Figure 2024073857000001

[実施例2~6、比較例1~4]
表1の配合組成(質量部)とした以外は実施例1と同様にしてペレット状の重合体組成物を得、同様に評価した。これらの結果を表1に示す。
表1より、本発明の実施形態に係る重合体組成物を用いた実施例1~6は接着強度に優れる事が分かる。
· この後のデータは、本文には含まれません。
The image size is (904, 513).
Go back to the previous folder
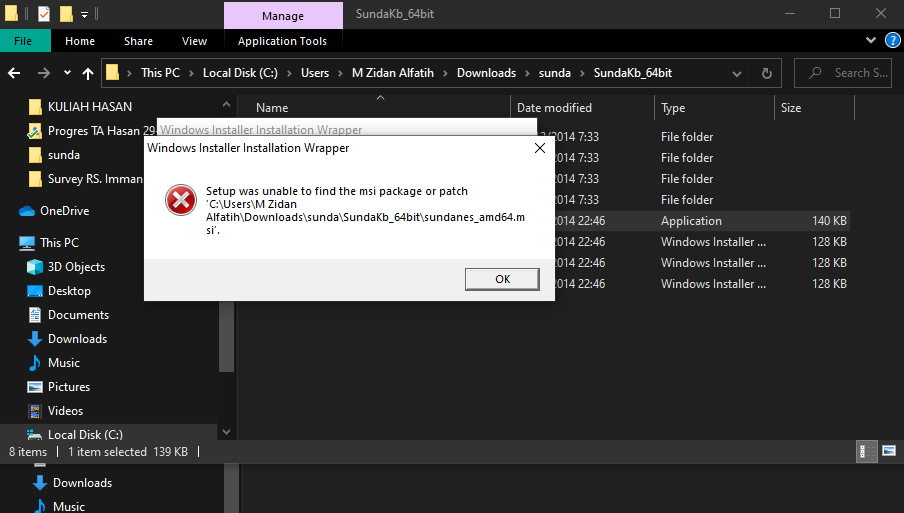coord(15,73)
これに対して、変性プロピレン重合体(A)を含まない比較例1~4は接着強度に劣る事がわかる。

Claims (11)

  1. 不飽和カルボン酸およびその誘導体からなる群から選択される少なくとも1種で変性されており、かつ下記(i)と(ii)を満足する変性プロピレン重合体(A)と、オレフィン系重合体(B)とを含む、重合体組成物。
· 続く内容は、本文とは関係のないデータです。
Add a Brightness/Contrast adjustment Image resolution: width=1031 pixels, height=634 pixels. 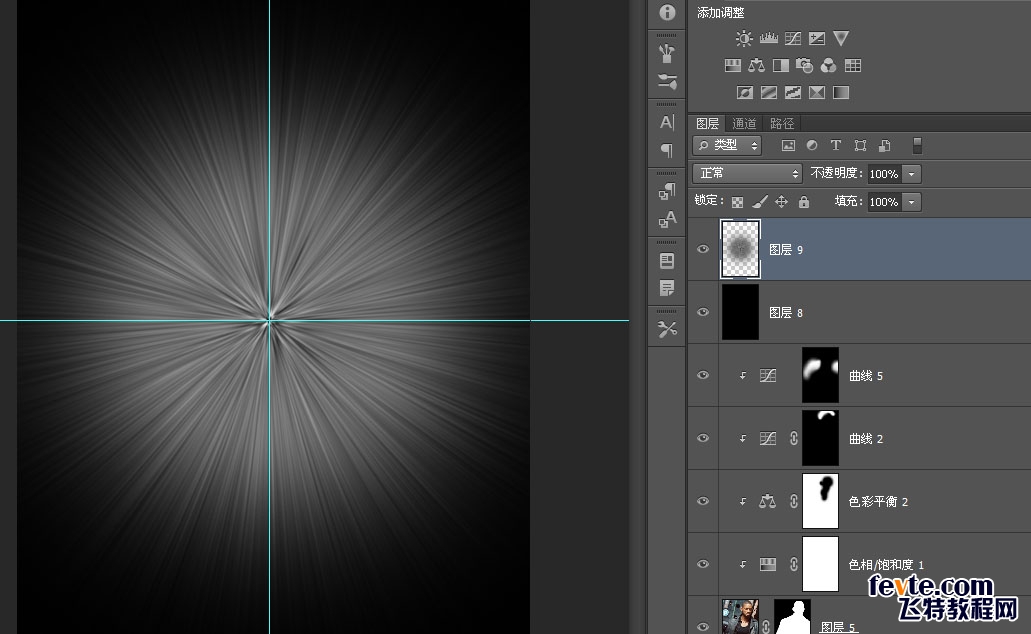tap(744, 39)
    (i)180℃、荷重2.16kg、2mmの条件のMFRが500g/10分以上30000g/10分以下
    (ii)前記変性プロピレン重合体(A)のキシレン/アセトンによる再沈後の不飽和カルボン酸成分の含有率が1.3質量%以上3.0質量%以下である
  2. 前記変性プロピレン重合体(A)について下記式1で計算される再沈前後の不飽和カルボン酸成分の残存率が75%以上である、請求項1に記載の重合体組成物。
    式1 再沈前後の不飽和カルボン酸成分の残存率=(キシレン/アセトンによる再沈後の不飽和カルボン酸成分の含有率)/(キシレン/アセトンによる再沈前の不飽和カルボン酸成分の含有率)×100
  3. 前記変性プロピレン重合体(A)と前記オレフィン系重合体(B)の合計100質量%に対して、前記変性プロピレン重合体(A)の含有率が1質量%以上20質量%以下である、請求項1に記載の重合体組成物。
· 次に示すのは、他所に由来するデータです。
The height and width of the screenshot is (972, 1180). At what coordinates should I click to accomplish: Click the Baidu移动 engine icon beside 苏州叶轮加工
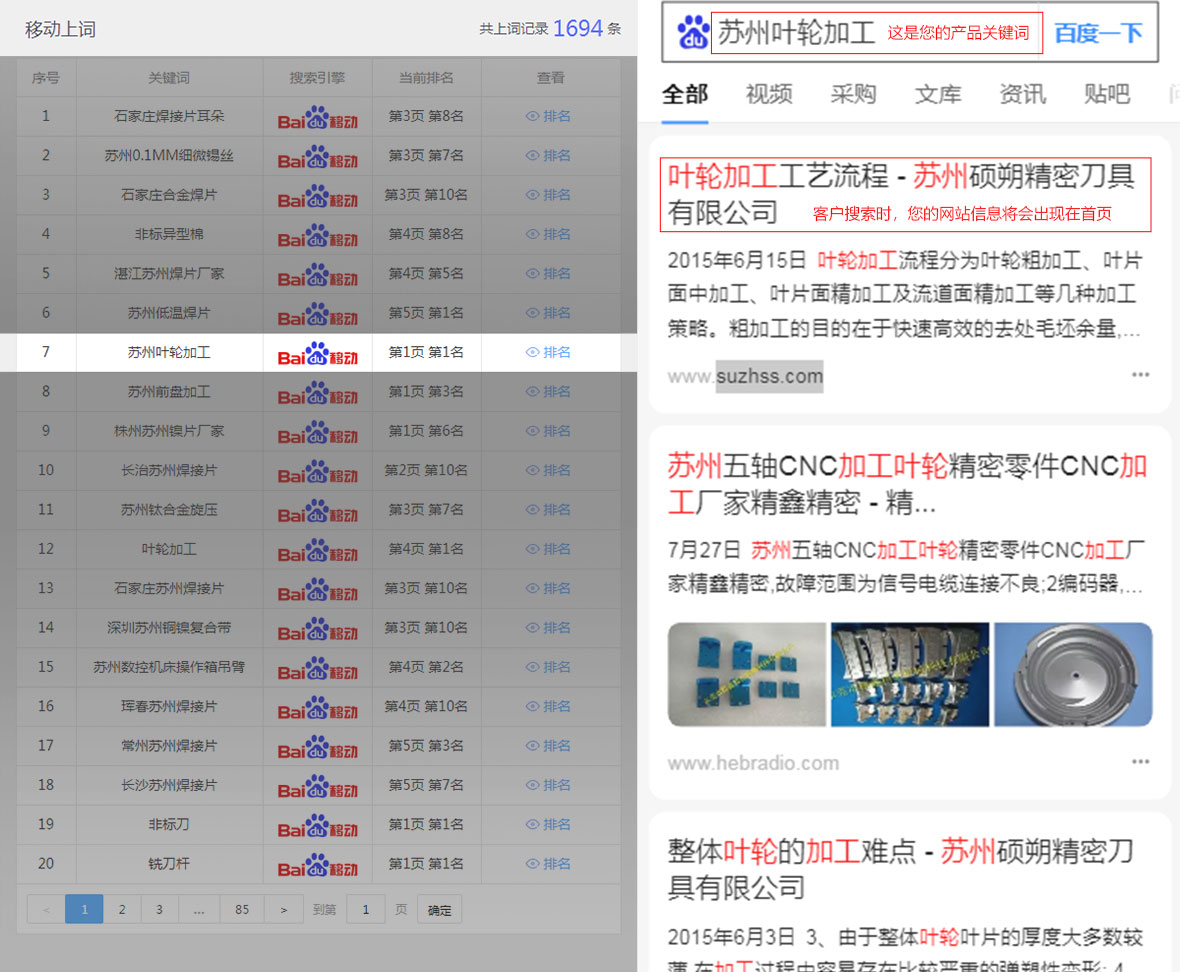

  4. 請求項1~3のいずれか1項に記載の重合体組成物からなる単層フィルム。
  5. 請求項1~3のいずれか1項に記載の重合体組成物からなる接着層と、基材層とを有する積層体。
  6. 前記基材層が金属材料又は金属と樹脂との複合材料からなる金属層である、請求項5に記載の積層体。
  7. 請求項4に記載の単層フィルムと基材とを、熱したロールの間で挟み込み加熱圧着する工程を有する、積層体の製造方法。
  8. 前記基材が、金属材料又は金属と樹脂との複合材料からなる金属フィルムである、請求項7に記載の積層体の製造方法。
  9. 請求項1~3のいずれか1項に記載の重合体組成物と、オレフィン系重合体を含むその他成分とを乾式混合して、乾式混合物とする工程と、当該乾式混合物を成形して単層フィルムを得る工程とを有する単層フィルムの製造方法。
  10. 請求項9に記載の製造方法で得られる単層フィルムと、基材とを、熱したロールの間で挟み込み加熱圧着する工程を有する積層体の製造方法。
  11. 前記基材が、金属材料又は金属と樹脂との複合材料からなる金属フィルムである、請求項10に記載の積層体の製造方法。